===== RECORD EXCERPTS

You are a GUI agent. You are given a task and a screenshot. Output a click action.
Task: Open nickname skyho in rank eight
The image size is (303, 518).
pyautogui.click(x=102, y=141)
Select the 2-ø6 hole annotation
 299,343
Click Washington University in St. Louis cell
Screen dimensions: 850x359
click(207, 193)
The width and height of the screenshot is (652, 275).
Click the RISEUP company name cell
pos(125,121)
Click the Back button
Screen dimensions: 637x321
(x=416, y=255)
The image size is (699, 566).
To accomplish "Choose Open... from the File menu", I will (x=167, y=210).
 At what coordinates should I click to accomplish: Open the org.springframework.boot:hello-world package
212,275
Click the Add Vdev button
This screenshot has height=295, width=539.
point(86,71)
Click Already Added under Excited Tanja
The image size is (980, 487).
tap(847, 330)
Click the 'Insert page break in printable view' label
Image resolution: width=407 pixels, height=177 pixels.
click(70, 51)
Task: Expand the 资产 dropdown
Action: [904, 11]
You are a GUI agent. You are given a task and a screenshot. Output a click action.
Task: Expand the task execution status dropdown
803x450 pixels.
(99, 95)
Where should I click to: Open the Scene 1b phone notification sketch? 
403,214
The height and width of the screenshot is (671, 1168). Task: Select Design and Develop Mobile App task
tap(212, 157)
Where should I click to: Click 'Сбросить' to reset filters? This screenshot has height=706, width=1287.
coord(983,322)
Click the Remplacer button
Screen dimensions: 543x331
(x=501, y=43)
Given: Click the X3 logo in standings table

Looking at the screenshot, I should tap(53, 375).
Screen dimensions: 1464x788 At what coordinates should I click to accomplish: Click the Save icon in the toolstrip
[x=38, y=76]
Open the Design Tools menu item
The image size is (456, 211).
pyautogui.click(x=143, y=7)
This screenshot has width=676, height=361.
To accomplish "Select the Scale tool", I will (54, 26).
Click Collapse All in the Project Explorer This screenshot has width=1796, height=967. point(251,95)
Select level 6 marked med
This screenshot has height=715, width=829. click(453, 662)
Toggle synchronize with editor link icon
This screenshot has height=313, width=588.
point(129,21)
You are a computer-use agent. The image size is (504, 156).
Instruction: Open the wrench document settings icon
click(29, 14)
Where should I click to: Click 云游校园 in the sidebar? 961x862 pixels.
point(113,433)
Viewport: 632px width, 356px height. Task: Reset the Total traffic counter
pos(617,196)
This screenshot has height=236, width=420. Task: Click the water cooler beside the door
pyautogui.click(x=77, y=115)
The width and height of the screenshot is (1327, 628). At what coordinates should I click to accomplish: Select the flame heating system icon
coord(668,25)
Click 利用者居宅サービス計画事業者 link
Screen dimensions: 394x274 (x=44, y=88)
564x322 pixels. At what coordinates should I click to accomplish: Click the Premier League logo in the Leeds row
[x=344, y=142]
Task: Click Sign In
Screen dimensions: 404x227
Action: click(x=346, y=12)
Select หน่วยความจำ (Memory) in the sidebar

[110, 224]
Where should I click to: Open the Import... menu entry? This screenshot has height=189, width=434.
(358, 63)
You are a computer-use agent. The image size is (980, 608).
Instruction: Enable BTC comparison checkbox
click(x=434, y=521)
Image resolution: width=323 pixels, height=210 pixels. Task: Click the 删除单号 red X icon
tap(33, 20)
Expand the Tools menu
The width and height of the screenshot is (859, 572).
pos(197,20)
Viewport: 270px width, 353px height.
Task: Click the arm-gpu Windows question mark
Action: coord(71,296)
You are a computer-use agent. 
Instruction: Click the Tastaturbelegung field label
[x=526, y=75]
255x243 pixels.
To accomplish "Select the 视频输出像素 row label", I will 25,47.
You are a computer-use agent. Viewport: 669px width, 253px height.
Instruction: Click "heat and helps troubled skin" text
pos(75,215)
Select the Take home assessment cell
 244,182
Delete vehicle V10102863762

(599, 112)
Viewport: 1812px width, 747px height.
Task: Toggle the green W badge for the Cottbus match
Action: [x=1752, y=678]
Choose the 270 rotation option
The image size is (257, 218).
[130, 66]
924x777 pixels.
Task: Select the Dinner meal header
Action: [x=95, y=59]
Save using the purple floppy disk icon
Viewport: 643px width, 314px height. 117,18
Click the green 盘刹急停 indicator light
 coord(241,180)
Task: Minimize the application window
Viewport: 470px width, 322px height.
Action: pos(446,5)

==========

→ **INSTRUCTIONS FOR THE TASK**
Locate each line in the entries above that contains the string "dimensions" and copy those lines out. Capitalization matters.

→ **ANSWER TO THIS PROBLEM**
Screen dimensions: 850x359
Screen dimensions: 637x321
Screen dimensions: 543x331
Screen dimensions: 1464x788 At what coordinates should I click to accomplish: Click the Save icon in the toolstrip
Screen dimensions: 394x274 (x=44, y=88)
Screen dimensions: 404x227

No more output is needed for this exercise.